# Assignment
Your task is to repeat exactly the lines below between the line holding "هفته دولت؛ همدلی" and the line holding "محبوبترین (628, 1431)", inclusive, and only those.
- - - - -
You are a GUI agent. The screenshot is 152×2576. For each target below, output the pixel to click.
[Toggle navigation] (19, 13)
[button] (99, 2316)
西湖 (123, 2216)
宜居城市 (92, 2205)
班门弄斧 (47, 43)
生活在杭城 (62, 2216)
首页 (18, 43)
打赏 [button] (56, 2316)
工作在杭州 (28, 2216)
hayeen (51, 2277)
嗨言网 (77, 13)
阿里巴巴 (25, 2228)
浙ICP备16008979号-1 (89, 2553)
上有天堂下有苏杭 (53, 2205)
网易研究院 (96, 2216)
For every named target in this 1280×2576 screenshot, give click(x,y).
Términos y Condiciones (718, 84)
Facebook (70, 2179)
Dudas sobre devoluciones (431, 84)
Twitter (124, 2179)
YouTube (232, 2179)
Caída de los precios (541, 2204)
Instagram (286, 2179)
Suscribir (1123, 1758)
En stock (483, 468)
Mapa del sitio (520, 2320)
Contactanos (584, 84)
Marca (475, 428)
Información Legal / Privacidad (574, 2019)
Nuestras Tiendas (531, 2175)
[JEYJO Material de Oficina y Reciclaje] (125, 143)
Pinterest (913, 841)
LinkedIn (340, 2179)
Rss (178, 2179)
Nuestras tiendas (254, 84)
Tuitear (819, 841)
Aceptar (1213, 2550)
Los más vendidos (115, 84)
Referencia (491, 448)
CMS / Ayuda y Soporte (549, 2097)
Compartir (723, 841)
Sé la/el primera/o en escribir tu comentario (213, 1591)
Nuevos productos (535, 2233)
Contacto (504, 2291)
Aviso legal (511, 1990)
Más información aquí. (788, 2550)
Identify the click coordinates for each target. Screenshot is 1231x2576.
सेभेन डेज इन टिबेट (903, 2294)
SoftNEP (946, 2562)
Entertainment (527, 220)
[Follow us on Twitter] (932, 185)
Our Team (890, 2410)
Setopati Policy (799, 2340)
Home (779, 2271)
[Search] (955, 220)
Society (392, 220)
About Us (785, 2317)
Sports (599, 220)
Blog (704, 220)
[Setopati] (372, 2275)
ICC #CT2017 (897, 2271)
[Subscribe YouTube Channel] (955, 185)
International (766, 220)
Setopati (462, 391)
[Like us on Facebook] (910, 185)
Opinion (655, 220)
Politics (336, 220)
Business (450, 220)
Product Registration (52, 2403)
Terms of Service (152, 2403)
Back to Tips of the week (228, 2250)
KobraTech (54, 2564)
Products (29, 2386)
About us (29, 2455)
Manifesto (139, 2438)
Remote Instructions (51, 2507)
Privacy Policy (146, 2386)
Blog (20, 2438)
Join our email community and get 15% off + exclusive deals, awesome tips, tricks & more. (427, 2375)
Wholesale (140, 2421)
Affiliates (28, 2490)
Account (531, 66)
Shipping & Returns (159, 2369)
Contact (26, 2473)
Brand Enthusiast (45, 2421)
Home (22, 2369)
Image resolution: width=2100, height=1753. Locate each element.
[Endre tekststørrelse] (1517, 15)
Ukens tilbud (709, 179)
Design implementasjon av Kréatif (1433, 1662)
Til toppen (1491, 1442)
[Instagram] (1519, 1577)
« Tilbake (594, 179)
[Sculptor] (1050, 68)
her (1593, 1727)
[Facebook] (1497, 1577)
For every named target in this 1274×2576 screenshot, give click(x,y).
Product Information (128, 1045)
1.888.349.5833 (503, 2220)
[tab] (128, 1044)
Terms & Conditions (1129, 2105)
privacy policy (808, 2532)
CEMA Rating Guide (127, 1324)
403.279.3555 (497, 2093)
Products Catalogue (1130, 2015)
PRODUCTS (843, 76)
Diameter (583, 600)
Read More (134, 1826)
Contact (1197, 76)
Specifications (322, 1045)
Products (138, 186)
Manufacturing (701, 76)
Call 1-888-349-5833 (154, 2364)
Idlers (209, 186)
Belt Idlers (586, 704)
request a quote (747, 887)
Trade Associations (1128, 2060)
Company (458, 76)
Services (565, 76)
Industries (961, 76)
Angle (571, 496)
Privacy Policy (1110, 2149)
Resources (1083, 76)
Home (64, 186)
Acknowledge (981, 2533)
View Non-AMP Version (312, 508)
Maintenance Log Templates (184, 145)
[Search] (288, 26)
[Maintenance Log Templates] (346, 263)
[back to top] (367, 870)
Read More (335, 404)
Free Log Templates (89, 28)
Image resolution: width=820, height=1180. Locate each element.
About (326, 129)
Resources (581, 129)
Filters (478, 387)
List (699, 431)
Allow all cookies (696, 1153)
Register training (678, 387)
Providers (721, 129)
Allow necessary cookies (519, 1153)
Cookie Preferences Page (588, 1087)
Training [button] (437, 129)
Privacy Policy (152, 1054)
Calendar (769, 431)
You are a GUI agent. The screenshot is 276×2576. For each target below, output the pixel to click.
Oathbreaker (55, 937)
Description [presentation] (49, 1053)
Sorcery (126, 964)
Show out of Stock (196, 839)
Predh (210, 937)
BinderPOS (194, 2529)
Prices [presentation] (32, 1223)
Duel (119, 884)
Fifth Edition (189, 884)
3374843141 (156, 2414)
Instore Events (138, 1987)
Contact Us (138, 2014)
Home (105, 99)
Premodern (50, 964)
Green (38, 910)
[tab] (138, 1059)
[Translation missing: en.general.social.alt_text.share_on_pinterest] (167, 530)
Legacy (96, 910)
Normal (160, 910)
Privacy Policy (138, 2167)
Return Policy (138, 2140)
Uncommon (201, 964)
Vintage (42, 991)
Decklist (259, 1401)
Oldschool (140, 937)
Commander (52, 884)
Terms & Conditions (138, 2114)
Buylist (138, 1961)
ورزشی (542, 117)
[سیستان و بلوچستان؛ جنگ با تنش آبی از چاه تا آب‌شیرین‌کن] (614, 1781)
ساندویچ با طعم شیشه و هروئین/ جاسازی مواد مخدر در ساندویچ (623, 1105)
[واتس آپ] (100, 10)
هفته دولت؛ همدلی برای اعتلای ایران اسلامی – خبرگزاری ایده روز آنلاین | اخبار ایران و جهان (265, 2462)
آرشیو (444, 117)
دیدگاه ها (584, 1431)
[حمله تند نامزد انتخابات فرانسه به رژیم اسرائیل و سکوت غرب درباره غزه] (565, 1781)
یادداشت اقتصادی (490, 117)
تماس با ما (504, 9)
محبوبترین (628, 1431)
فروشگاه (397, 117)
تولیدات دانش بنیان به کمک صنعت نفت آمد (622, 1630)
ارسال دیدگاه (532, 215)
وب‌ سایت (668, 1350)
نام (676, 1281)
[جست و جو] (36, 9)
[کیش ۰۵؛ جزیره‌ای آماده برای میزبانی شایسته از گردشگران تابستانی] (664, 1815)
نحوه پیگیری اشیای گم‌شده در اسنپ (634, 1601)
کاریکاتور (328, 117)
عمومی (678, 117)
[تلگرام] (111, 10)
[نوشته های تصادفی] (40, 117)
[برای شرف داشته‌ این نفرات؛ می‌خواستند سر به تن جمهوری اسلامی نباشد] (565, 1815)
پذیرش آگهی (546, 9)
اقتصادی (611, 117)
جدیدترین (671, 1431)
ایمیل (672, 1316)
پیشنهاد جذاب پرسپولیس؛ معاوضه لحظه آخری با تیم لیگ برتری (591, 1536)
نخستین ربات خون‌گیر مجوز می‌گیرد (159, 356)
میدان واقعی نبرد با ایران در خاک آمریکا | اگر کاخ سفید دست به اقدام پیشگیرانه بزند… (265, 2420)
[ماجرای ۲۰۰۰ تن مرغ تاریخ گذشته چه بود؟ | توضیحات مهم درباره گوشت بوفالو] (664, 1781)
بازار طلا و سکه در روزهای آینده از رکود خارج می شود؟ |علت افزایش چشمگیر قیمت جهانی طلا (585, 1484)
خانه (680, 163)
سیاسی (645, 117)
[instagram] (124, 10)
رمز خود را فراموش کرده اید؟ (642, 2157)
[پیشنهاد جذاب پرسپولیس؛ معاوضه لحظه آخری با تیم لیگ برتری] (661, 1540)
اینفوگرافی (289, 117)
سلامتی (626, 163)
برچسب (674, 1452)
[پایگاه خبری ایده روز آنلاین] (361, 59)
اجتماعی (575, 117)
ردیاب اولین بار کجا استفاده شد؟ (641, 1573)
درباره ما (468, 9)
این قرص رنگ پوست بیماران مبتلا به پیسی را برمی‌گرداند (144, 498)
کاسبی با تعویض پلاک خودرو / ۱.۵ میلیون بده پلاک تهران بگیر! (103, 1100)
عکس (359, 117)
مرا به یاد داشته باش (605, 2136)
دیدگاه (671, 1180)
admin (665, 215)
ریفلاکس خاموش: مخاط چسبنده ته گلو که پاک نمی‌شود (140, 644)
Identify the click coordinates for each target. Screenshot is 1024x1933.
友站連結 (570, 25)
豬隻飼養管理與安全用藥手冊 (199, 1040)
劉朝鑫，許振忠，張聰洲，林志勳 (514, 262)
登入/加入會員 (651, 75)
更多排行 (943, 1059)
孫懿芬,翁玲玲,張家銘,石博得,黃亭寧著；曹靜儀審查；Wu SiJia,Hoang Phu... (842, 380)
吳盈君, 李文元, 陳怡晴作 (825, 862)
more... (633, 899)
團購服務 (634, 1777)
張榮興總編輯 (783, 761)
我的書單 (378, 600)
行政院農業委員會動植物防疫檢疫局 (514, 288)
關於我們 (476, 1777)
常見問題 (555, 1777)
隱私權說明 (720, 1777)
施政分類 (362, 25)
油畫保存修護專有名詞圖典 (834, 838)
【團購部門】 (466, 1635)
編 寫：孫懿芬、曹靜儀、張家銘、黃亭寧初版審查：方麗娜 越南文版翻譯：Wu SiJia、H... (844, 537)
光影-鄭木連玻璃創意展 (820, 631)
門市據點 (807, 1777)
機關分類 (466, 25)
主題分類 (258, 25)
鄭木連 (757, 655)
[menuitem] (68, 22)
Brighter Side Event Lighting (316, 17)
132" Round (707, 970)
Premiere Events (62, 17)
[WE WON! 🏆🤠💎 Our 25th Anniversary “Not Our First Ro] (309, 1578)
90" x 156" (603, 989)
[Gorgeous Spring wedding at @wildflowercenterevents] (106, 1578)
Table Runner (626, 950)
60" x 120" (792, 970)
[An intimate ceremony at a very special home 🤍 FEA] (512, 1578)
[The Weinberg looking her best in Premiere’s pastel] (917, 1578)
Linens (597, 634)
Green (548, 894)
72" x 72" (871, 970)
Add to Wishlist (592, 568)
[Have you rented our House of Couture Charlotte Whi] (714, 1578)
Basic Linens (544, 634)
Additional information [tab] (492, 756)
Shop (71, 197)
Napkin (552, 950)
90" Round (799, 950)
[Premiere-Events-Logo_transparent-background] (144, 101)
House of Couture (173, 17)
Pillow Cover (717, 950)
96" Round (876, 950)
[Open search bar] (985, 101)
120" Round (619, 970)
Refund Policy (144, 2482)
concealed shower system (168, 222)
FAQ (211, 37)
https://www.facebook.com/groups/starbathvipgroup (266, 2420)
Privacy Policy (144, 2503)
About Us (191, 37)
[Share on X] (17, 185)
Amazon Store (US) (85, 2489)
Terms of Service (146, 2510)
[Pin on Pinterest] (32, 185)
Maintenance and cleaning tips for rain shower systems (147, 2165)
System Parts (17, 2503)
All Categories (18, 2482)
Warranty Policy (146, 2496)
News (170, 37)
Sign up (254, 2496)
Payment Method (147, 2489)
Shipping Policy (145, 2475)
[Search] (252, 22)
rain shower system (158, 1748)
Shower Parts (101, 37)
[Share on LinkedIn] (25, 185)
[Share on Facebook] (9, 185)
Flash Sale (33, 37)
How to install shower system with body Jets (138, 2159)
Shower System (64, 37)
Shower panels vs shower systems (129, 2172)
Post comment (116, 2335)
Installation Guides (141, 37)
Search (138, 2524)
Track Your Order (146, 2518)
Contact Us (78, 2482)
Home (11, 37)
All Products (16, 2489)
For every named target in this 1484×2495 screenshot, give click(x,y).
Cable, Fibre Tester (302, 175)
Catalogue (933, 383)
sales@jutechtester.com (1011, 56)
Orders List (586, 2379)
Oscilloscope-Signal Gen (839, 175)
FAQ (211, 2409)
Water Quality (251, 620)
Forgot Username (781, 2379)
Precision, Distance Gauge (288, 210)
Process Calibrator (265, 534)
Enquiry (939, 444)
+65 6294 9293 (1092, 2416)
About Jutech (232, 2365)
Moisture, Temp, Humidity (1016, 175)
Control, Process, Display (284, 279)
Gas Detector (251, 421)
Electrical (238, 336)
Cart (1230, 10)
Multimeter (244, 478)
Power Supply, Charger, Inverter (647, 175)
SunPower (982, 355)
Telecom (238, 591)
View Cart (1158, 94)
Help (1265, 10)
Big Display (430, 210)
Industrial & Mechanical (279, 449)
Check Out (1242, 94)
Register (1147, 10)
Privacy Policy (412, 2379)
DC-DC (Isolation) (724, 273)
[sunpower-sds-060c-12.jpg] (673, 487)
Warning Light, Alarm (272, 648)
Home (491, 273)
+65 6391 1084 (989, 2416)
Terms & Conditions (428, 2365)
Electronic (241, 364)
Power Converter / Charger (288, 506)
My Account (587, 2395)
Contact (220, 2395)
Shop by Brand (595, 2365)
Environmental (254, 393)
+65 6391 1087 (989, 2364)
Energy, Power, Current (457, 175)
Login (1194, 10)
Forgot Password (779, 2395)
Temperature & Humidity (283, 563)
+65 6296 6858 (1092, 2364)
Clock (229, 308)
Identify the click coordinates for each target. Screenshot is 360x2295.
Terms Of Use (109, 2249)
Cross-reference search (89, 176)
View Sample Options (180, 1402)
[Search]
- - - - -
# Finished task
هفته دولت؛ همدلی برای اعتلای ایران اسلامی – خبرگزاری ایده روز آنلاین | اخبار ایران و جهان (265, 2462)
آرشیو (444, 117)
دیدگاه ها (584, 1431)
[حمله تند نامزد انتخابات فرانسه به رژیم اسرائیل و سکوت غرب درباره غزه] (565, 1781)
یادداشت اقتصادی (490, 117)
تماس با ما (504, 9)
محبوبترین (628, 1431)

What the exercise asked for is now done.